Genetics: “The predisposition to corpulency varies in different persons. In some it exists to such an extent, that a considerable secretion of fat will take place not withstanding strict attention to the habits of life and undeviating moderation in the gratification of appetite. Such a predisposition is often hereditary”. It is interesting to note that 300 years ago there was recognition that obesity had a genetic dimension, which modern research shows to be of the order of 75% in terms of heredity but which is still so hard to stomach for the high priests of health eating.

Social class and the obesogenic lifestyle: “Yet even such dispositions [hereditary] seem to require certain exciting causes to bring them to action. Of these, a free indulgence of the table is principal. For it must be admitted that the lower orders of society, the poor and the laborious are seldom thus encumbered and it is only among those who have the means of obtaining the comforts of life, without labour, that excessive corpulency is met with. You may see an army of forty thousand foot soldiers without a fat man. And I affirm, that by plenty, and rest, twenty of the forty shall grow fat.”

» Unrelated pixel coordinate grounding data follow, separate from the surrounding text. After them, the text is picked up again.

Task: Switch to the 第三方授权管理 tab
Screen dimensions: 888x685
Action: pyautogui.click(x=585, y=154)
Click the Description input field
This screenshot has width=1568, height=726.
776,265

Comments on causes: ”The article of drink requires the utmost of attention. Corpulent persons generally indulge to excess; if this be allowed every endeavour to reduce them will be in vain”. Boo-hoo for the boozers! On sugar he wrote: ”Negroes in the West Indies get fat at the sugar season” and he also commented: “The following case, which occurred in my knowledge, seems to prove how readily the saccharine particles of vegetables contribute greatly to increase bulk”. He then goes to describe a case history of a brewer who got fat, not on the alcohol but on the “sweet wort” from which it was brewed.

Treatments: He describes very many treatments from vegetarianism (the most popular), the consumption of vinegar or soap, salivation, perspiration, exercise or bandaging. He concludes: ”These are the principal articles that have been resorted to in the treatment of this disease; and the person who depends solely on the benefit to be derived from the use of any of them, will find himself grievously disappointed”.

“How can a magic box of pills,
Syrup, or vegetable juice,
Eradicate at once those ills,
Which years of luxury produce”

200 hundred plus years and nothing much has changed!!